A seven-part plan, with which WSRB has agreed, has been put in place to stave off the rating change.

Dubuc said completed tasks included adding a 1,500 gallon-per-minute quick-attack pumper, reclassifying a training officer to assistant chief, adding prevention training, adding prevention programs and fulfilling after-hours fuel support.

City Council members finalized the plan Tuesday by approving an interlocal agreement with Fire District No. 3 for access to a reserve ladder truck and adopting the plan for five-person minimum staffing, which doubles the department’s transport capability.

The fire department has not added staff since 1991, Dubuc said.

The department has been at a staffing level of 4.5 emergency personnel on duty per 24-hour shift since then.

During that 25-year period, call volume has increased more than 240 percent.

“The community is basically relying on the fire department more and more every year,” Dubuc said.

“The fire department and 9-1-1 is becoming the safety net.”

Whetham said he did not understand why two people could not be hired sooner rather than “paying for three people and getting two” by paying overtime to existing staff.
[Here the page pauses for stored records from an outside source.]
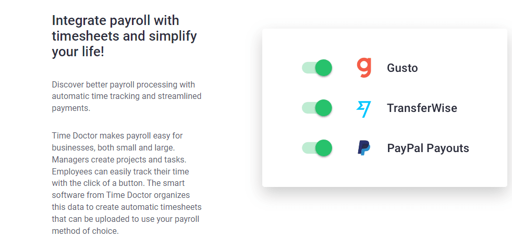This screenshot has width=512, height=238.
Task: Select the Gusto label text
Action: pos(403,68)
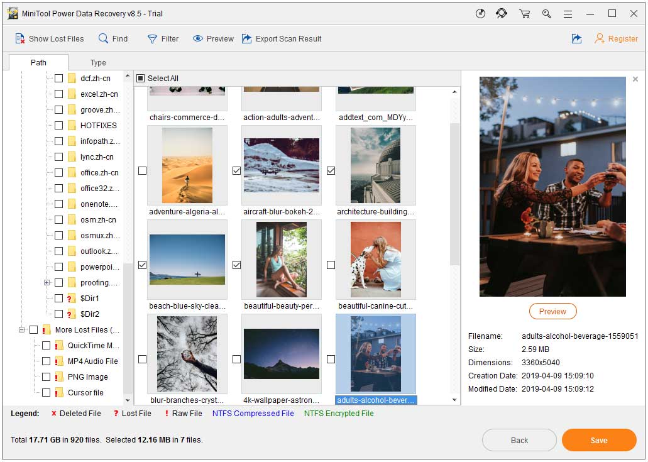This screenshot has height=462, width=648.
Task: Click the bootable media disc icon
Action: (481, 14)
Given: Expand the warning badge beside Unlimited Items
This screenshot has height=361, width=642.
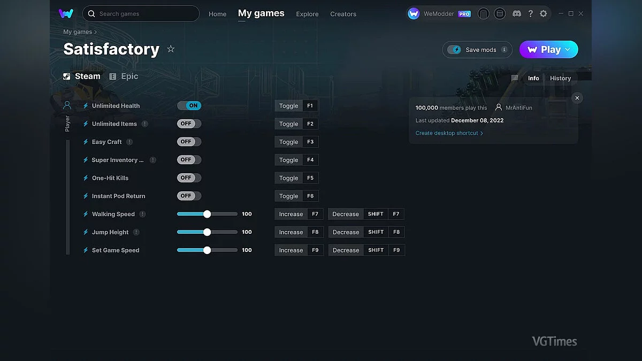Looking at the screenshot, I should 144,124.
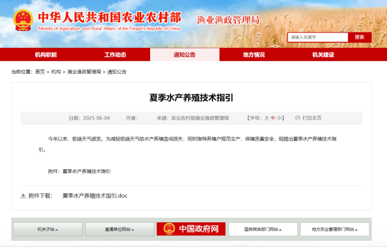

But City Manager Dan McKeen said he assumed the City Council would want a sustainable funding mechanism in place to fund the positions.

When Merideth expressed concern that that the council was being asked “at the zero hour” to approve the memo of understanding, McKeen, the city’s former fire chief, appeared to interrupt him in mid-sentence.

McKeen said Dubuc, McKeen’s former assistant chief, brought the staffing issue to council members’ attention in May.

Dubuc warned council members then that unless staffing shortfalls were addressed, the fire insurance rating would be affected.